Ce n'est pas une coïncidence ou le hasard d'un agenda, c'est une stratégie d'indépendance qui met en avant la décision de la libre souveraineté nationale.

La nature des régimes arabes malgré les promotions technologiques, le développement rapide des droits de l'homme et le recouvrement de l'indépendance « philosophique » ou les scanners religieux ; restera toujours indomptable et capricieuse. Car la vie n'est qu'un tourbillon et un simple bulletin de climat le plus souvent versatile et paradoxal. Une politique, pas plus qu'un discours ne se relie aux vérités sociales par un ordinaire affichage de bonnes intentions. Se réunir pour se réunir, c'est un peu essayer de sauver la façade des meubles.

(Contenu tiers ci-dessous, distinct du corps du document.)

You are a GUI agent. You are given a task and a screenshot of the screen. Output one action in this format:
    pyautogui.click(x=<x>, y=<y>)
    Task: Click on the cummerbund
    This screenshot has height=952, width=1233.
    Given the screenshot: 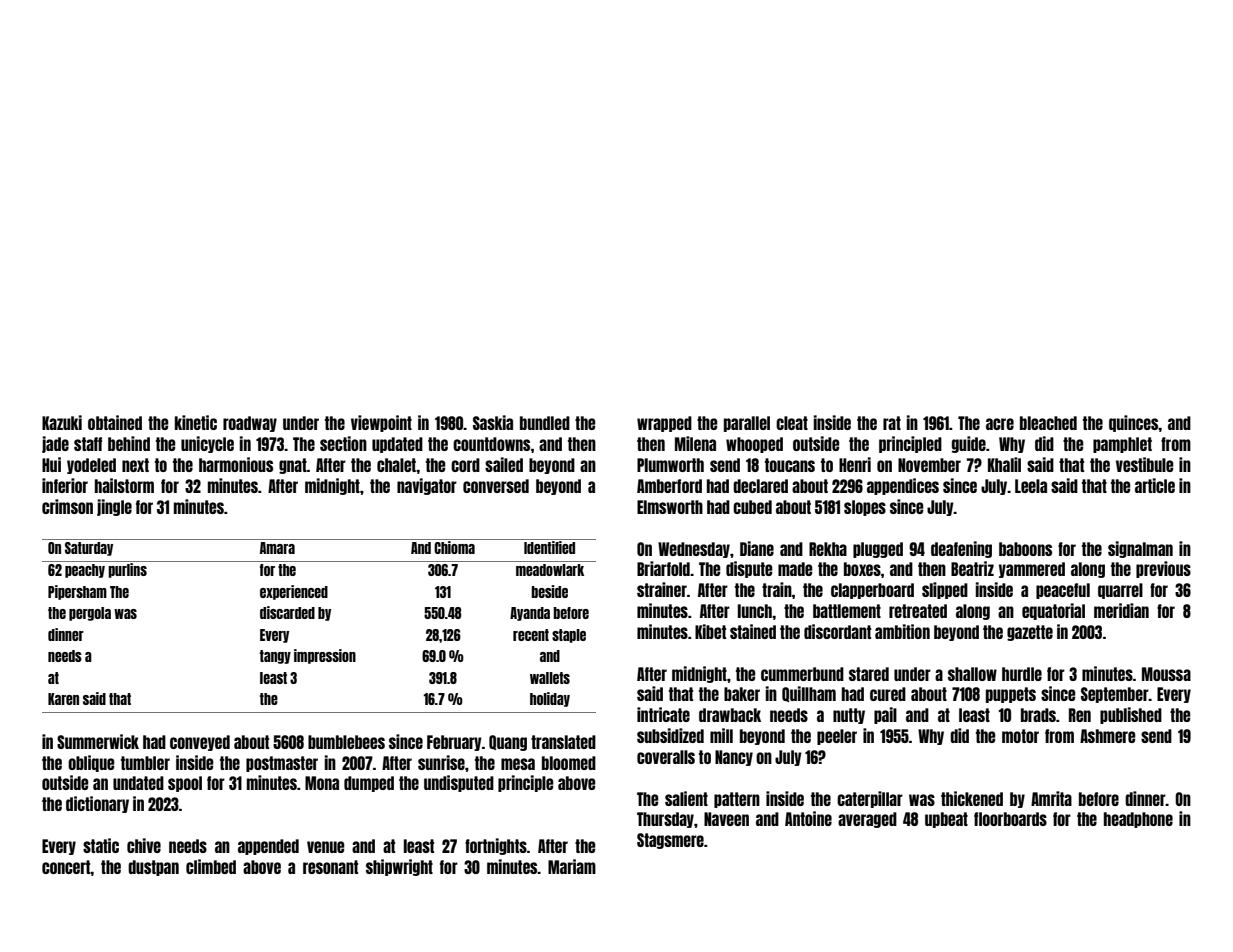 What is the action you would take?
    pyautogui.click(x=802, y=674)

Tous les jours, la réalité et la quotidienneté battent une à une les cartes du jeu, biaisé à la mise. Ce ne sera pas, la pratique le prouve, l'énième pinacle des chefs d'Etat arabes, qui osera rompre les diversités originelles plantées dans le parcours ardu qui de différentes voies tend à mener l'unité arabe vers le sommet de la gloire et de la communauté idéale. L'idéal n'est plus donc dans le regroupement conjoncturel que n'est l'accord pour la nouvelle vision de cogérer la chose arabe. L'immense fossé qui les sépare est sans doute la perception de la cause palestinienne en toutes ses dimensions, qui temps aidant s'est compliquée avec le génocide qui se commet encore à Ghaza. Sinon, comment se fait-il qu'au même moment, à la même journée où tous ces chefs et rois sont réunis ; la population ghazaouie vit le martyre? Pas même une minute de silence à la mémoire des milliers de morts, des milliers de familles décimées. L'Etat hébreux bien implanté dans leur tête, sait qu'il n'en saura rien. Qu'il naura rien à subir. Que des pleurnicheries et des radotages du Droit international, du respect de la charte des nations unies et ce qui s'en suit comme litanies habituelles .

Les pays de la normalisation ,présents à l'unanimité n'ont à aucun moment pensé ou avancé le moindre vœu de rompre leur relations avec l'entité sioniste. Ça aurait été le premier pas qui allait marquer la véritable grogne et ainsi signifier valablement la fermeté d'un conglomérat qui ne compte plus sur l'échiquier international. Avec cette initiative à l'apparence presque impossible, tous les compteurs de calculs sionistes seront remis à zéro. Une nouvelle phase sera ainsi mise en relief où la normalisation ne serait qu'une réponse à un cessez-le-feu immédiat à Ghaza, la reconnaissance d'un Etat palestinien libre et indépendant. Israël ne tient compte que du rapport de force. Pour que les arabes puissent mener encore une guerre et y tenir tête, cela fait partie des miracles. Néanmoins actionner des actions rédemptrices est à portée de main. Arrêter tout contact du simple petit commerce à l'interdiction du survol des espaces aériens. Boycotter tout produit, manifestations de toute nature où sa présence s'y remarquerait. A décharge de ce sont, au point 24 du communiqué, beaucoup d'allusions sont faites sans ce sens,sans pour autant ,avoir eu le courage de les déclarer clairement. Telle, la mise en œuvre des arrêts de la cour internationale de justice ou de la cour pénale internationale statuant sur l'arrestation de Neten-yahu, coupable de crime de guerre.

Le monde arabo-musulman d'en-bas n'attendait pas de simples conciliabules. Il souhaitait voir la prise de mesures concrètes et non pas les situant au niveau de l'intention.

Israël semble les tenir bien à l'abri des soubresauts populaires . Leurs peuples n'en veulent plus de cette situation qui les positionne, sentent-ils dans l'inertie de pouvoir agir. Les contestations de rue le prouvent, malgré la main de fer qui y sévit .

Le monde arabe restera tel qu'il est, au moment où l'autre bouge à grands pas et s'articule à changer à son avantage tous les équilibres mondiaux.